▶ [What to do] Please print nothing but the lines from the one with "Where should I click to: Uncheck" to the last line of the records below, and omit pictures.

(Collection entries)
Start of Block

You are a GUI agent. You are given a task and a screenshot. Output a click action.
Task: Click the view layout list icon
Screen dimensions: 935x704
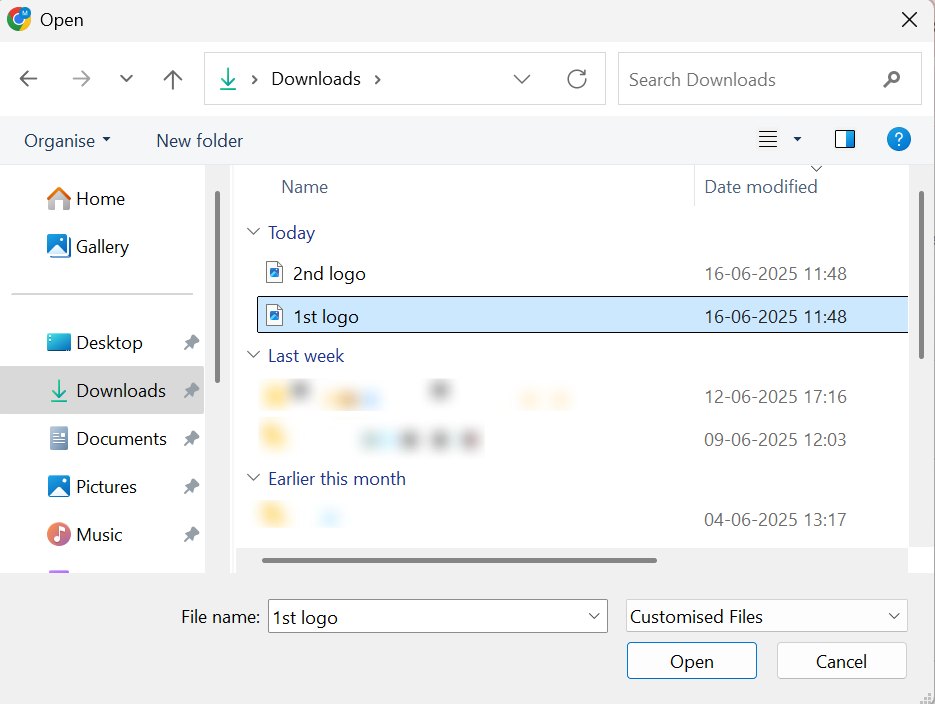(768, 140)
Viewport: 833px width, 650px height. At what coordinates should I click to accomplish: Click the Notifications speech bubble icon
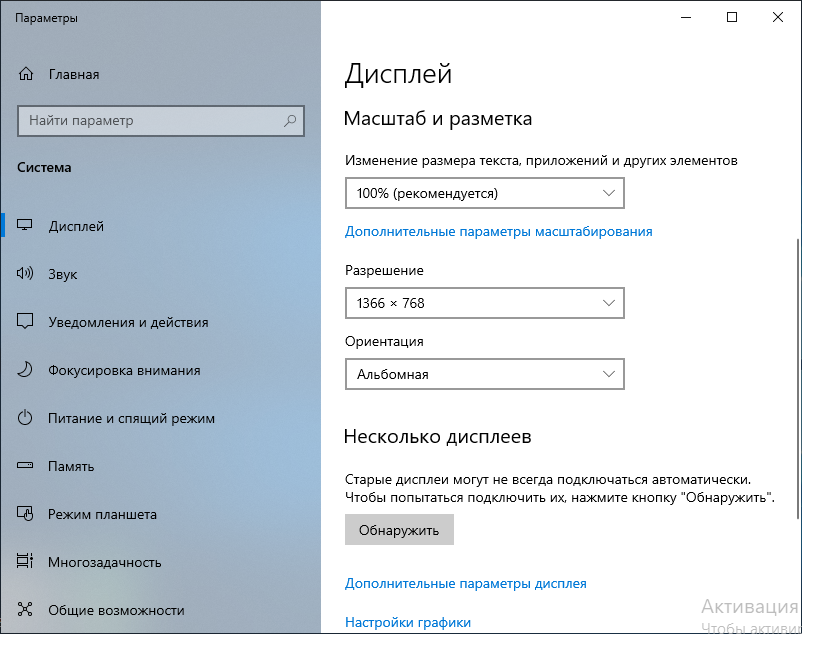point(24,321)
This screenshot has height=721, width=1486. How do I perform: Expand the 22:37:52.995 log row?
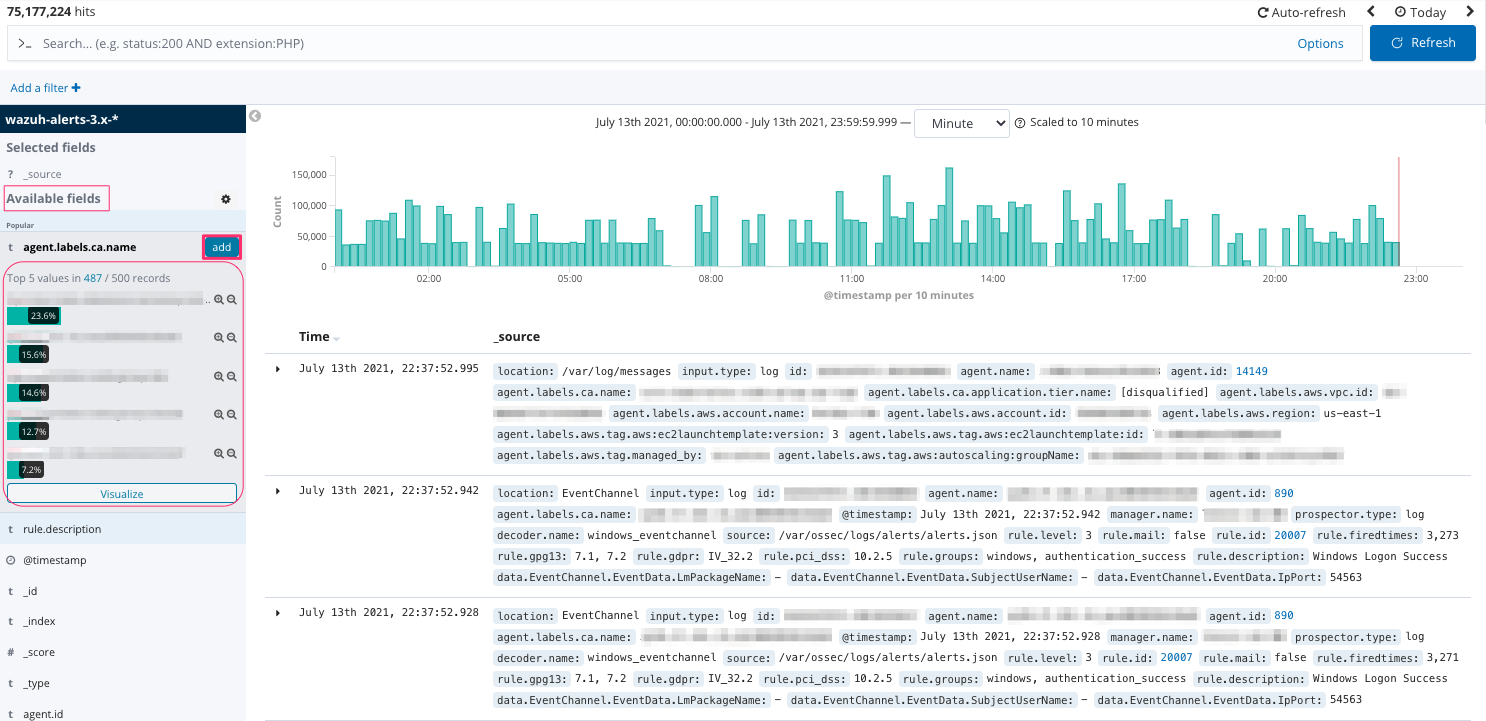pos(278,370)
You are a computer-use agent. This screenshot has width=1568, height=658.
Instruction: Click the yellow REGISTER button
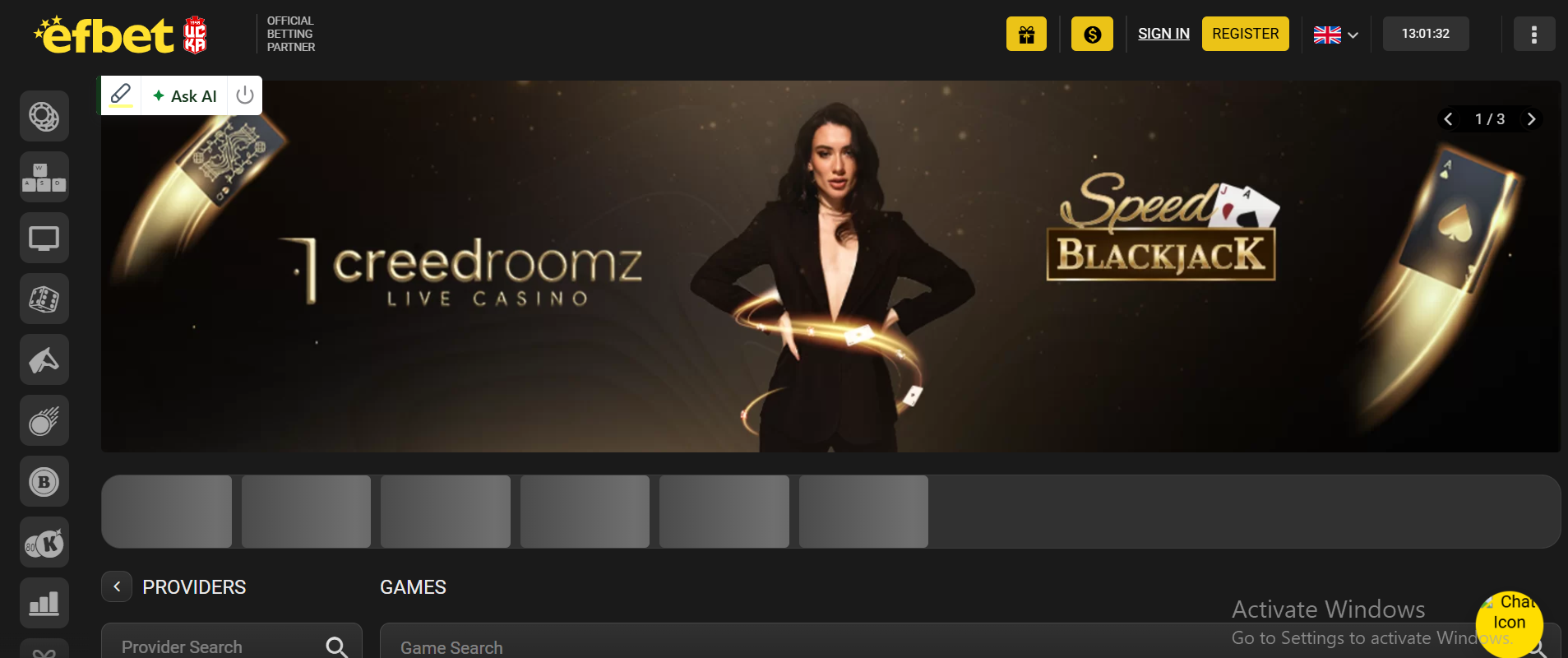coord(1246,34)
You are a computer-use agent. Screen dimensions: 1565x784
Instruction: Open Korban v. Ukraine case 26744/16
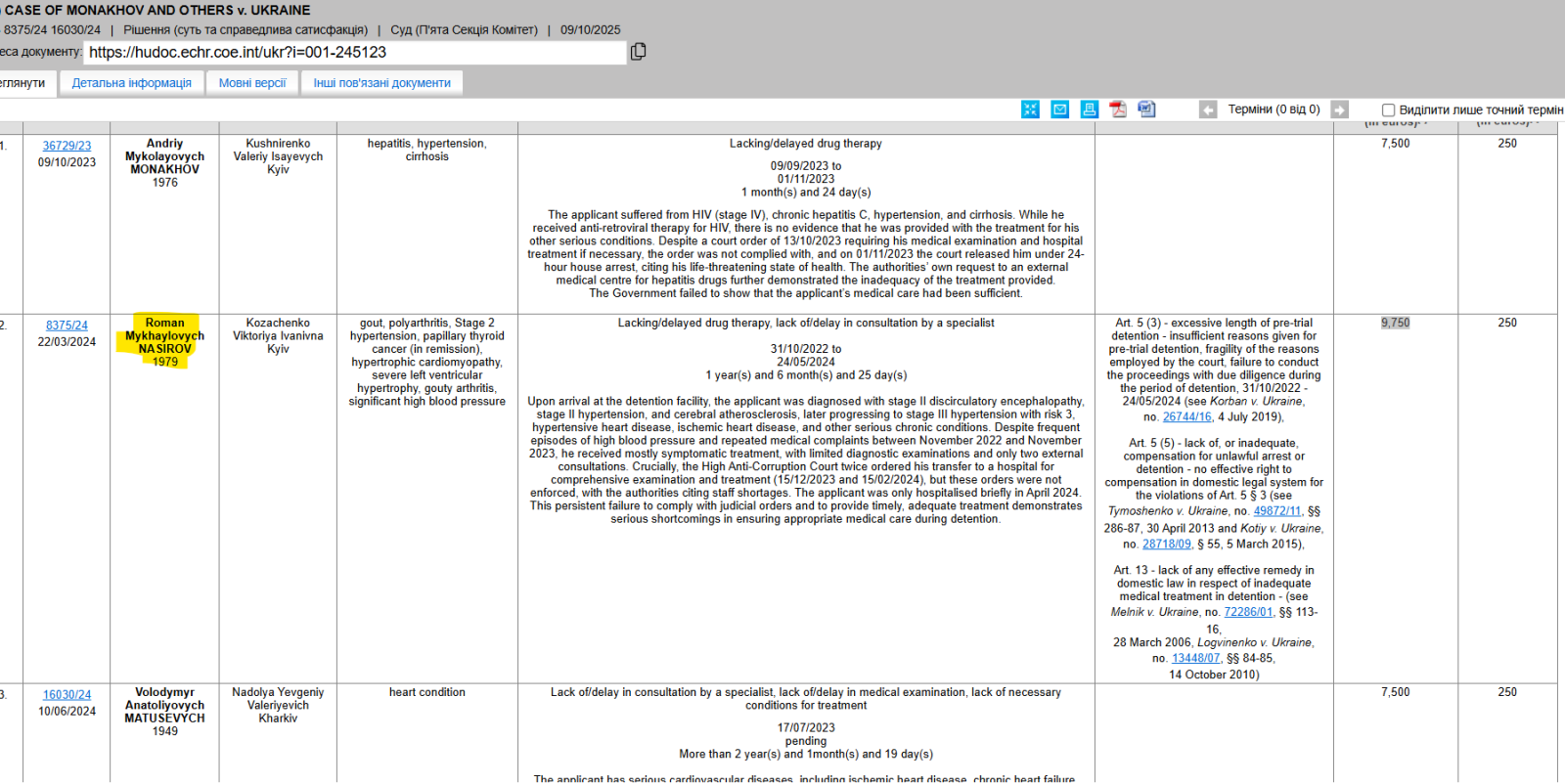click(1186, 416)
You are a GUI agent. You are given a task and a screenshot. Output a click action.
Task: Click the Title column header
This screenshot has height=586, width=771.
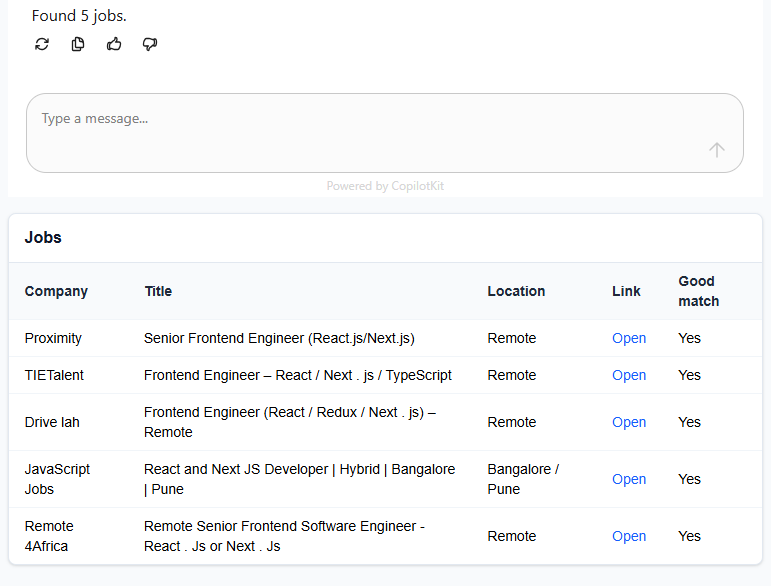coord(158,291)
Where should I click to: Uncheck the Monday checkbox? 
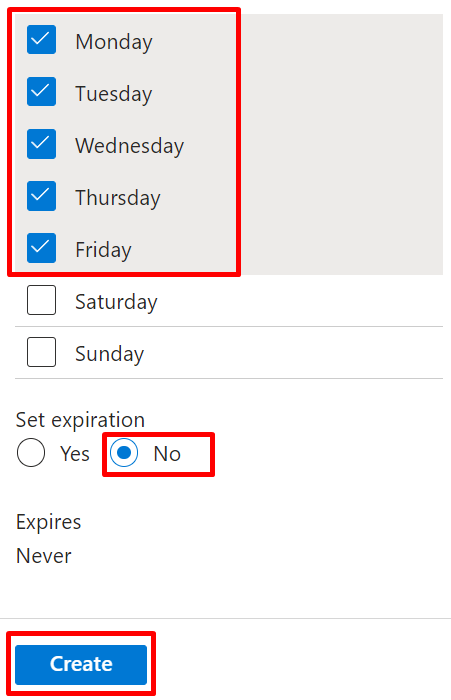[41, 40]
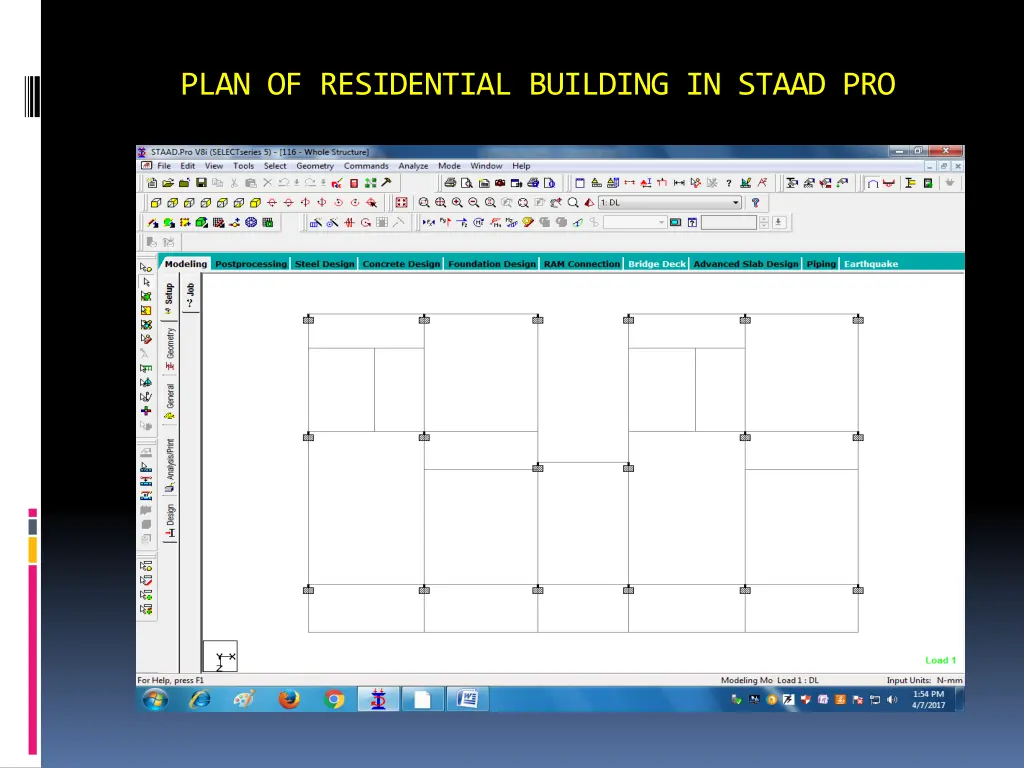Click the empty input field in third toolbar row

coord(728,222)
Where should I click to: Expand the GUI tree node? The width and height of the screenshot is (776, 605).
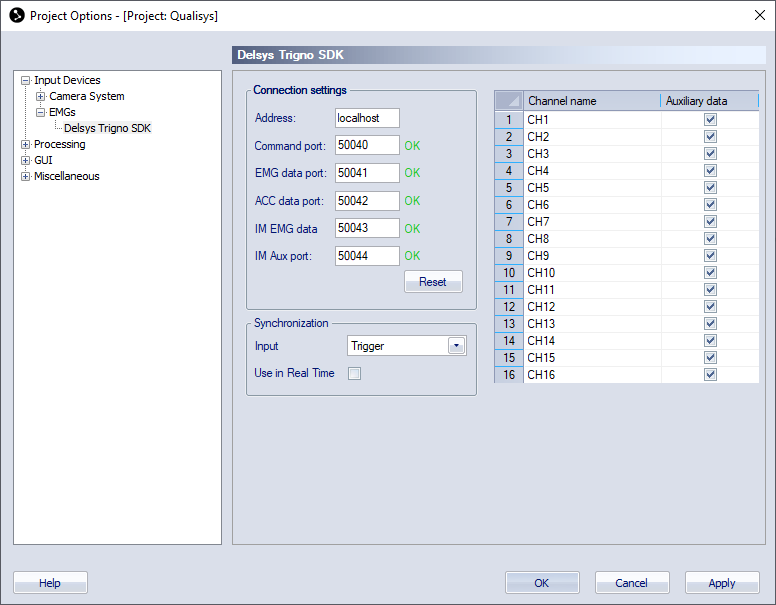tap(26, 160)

End of Block

▶ [Completed exercise]
Where should I click to: Uncheck the Monday checkbox? 
[41, 40]
Click the empty input field in third toolbar row

coord(728,222)
Where should I click to: Expand the GUI tree node? The width and height of the screenshot is (776, 605).
tap(26, 160)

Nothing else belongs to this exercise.